* **Task to complete**
Each entry here is to be restated word for word.

* **Data for processing**
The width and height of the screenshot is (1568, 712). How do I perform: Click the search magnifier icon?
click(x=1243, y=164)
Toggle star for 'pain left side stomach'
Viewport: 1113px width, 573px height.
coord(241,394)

* **Reply to the task**
The width and height of the screenshot is (1568, 712). How do I perform: Click the search magnifier icon?
click(x=1243, y=164)
Toggle star for 'pain left side stomach'
Viewport: 1113px width, 573px height.
coord(241,394)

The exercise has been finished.